L’opéra veut des grands sentiments et exprimés de manière
concentrée, car son texte ne peut être long, à cause de la
musique et des nombreuses répétitions du chant ! Les tirades sont donc bannies, ainsi que les raisonnements
trop obscurs ou cérébraux. En revanche, il est passionnant de
constater que l’économie n’est pas la règle unique de
l’adaptation d’une œuvre littéraire en livret d’opéra, car
l’opéra peut développer, amplifier, voire ajouter… et par conséquent allonger,
augmenter ! Un
bel exemple est contenu dans un fait ne prenant que quelques lignes
chez Byron comme chez Delavigne, il s’agit du moment où Israele
Bertucci raconte au doge comment un audacieux patricien a osé lever
la main sur lui. Un tel fait spectaculaire ne pouvait laisser
insensible librettiste et compositeur, qui en firent leur premier
tableau, d’une durée de 20 minutes ! Cela permet également une Introduzione
ou scène d’ouverture, avec l’aspect brillant-impressionnant du
chœur, que l’opéra, ne l’oublions pas !
doit également employer !
L’opéra
voulant du « concentré », il arrive également que
plusieurs scènes opposant mêmes personnages et idées soient
regroupées en une seule, forte, exposition de ces mêmes
sentiments. Sans entrer dans le détail, le tableau qui suit présente
la « réduction » ou la concentration des cinq actes de
Delavigne en trois actes de l’opéra. Précisons que Delavigne
avait déjà simplifié le problème des tableaux (changements de décors),
en ce sens que chaque acte est un tableau unique avec donc un seul décor.

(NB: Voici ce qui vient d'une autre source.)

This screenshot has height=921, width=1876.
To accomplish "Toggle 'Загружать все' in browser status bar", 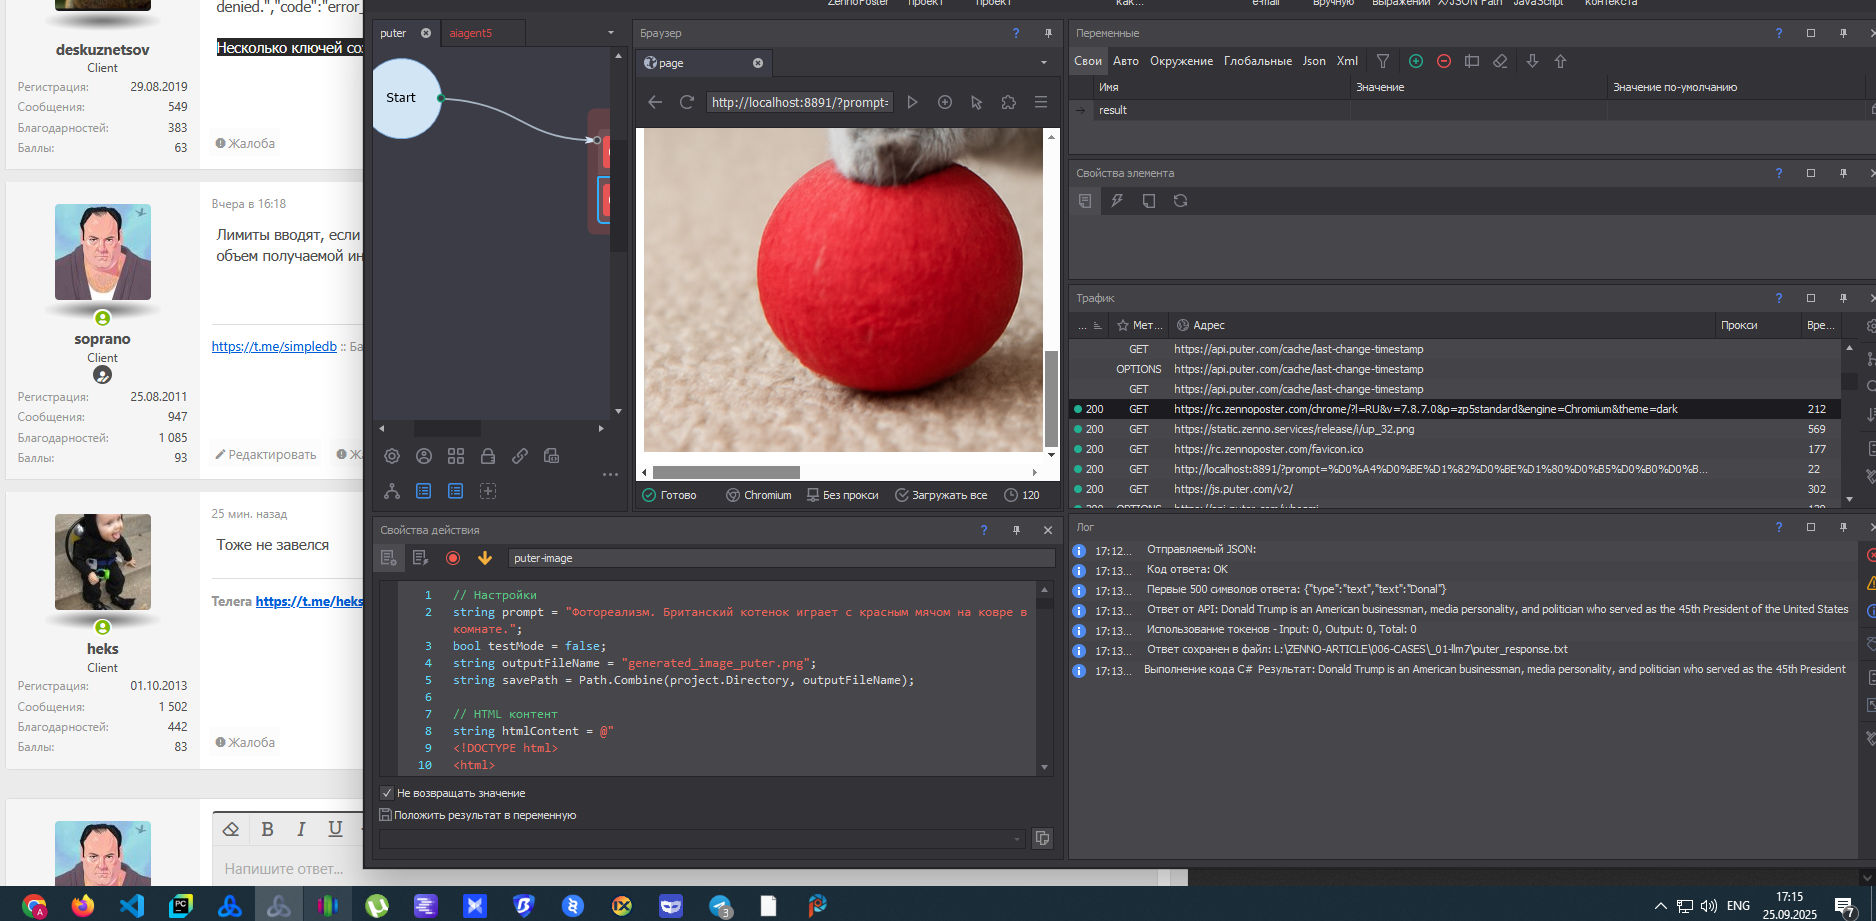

Tandis que Lord Byron élargissait l’action de ses cinq actes
en… douze tableaux !
Casimir
Delavigne |
Donizetti
/ Bidèra |
|
(n’existe
pas) |
ACTE
I
Premier
tableau |
ACTE
I |
Deuxième
tableau |
ACTE
II |
Troisième
tableau |
ACTE
III |
ACTE II |
ACTE
IV |
ACTE
III
premier
tableau |
ACTE V |
ACTE III
second tableau |
Marino
Faliero,
opéra futuriste
« Même si Marino
Faliero, lors de première apparition au Théâtre-Italien, en
concurrence avec I Puritani, ne déchaîna le même enthousiasme que l’œuvre
bellinienne, il serait vraiment trop expéditif de le liquider
comme une œuvre d’importance secondaire, étant désormais évident
que dans le contexte chronologique, I
Puritani est un opéra plus passéiste que le Faliero,
lequel regarde au contraire vers les années 1840 et plus loin. ».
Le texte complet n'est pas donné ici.